> _Exercise directions_: Keep the pictures out. Copy every line of the listing exactly.

§

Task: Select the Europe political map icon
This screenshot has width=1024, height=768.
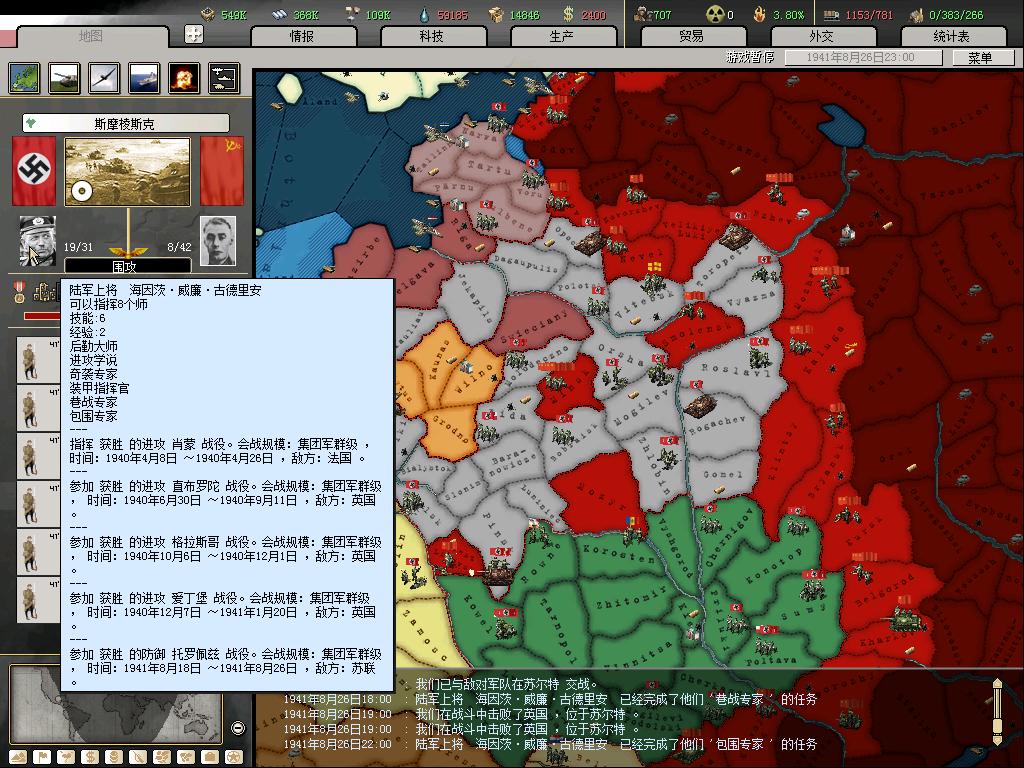Action: [x=24, y=78]
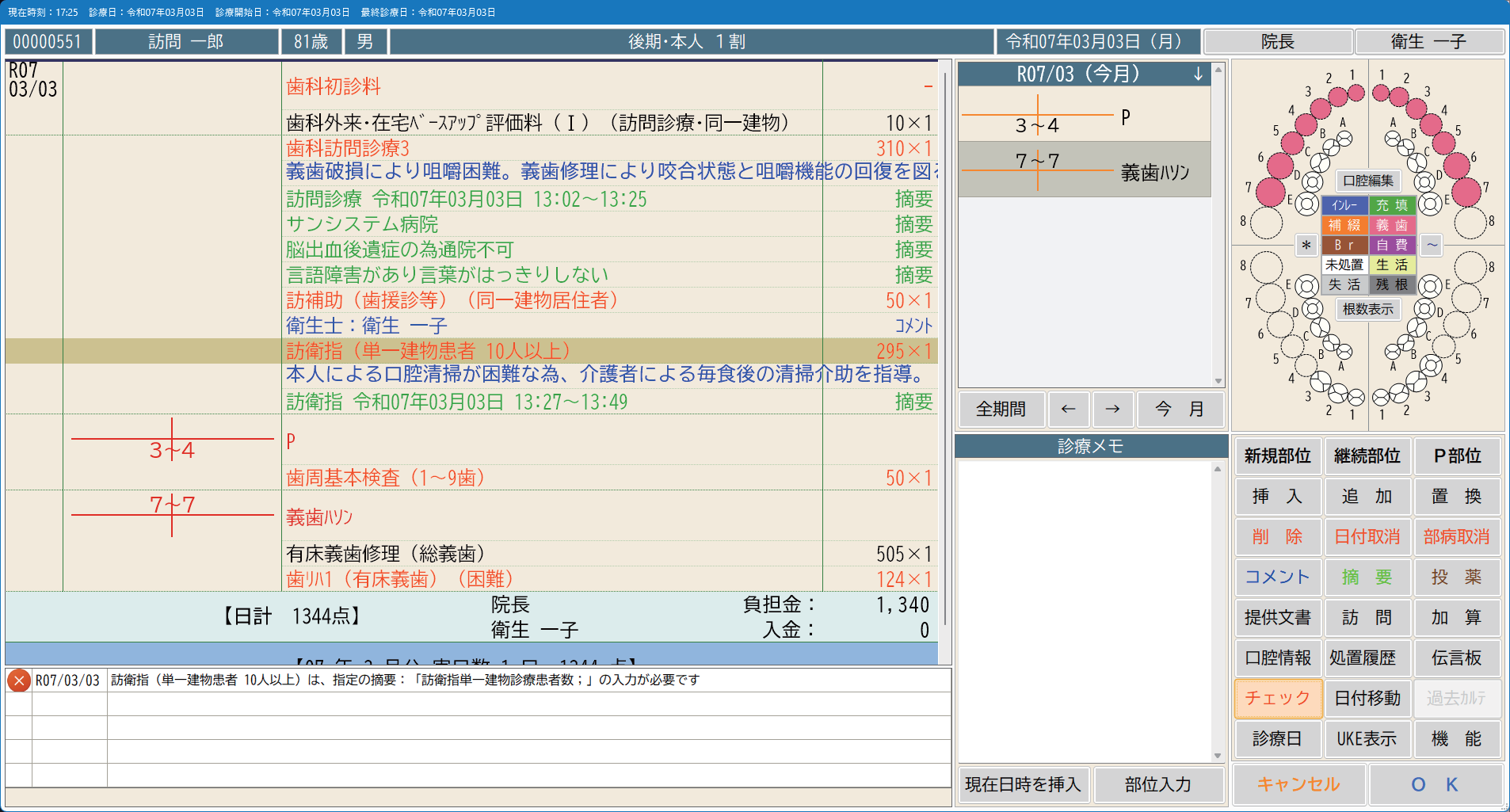Dismiss the red X error message icon
The width and height of the screenshot is (1510, 812).
point(19,680)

§

> _Problem solution_:
Task: Select the Europe political map icon
This screenshot has width=1024, height=768.
Action: [x=24, y=78]
Dismiss the red X error message icon
The width and height of the screenshot is (1510, 812).
point(19,680)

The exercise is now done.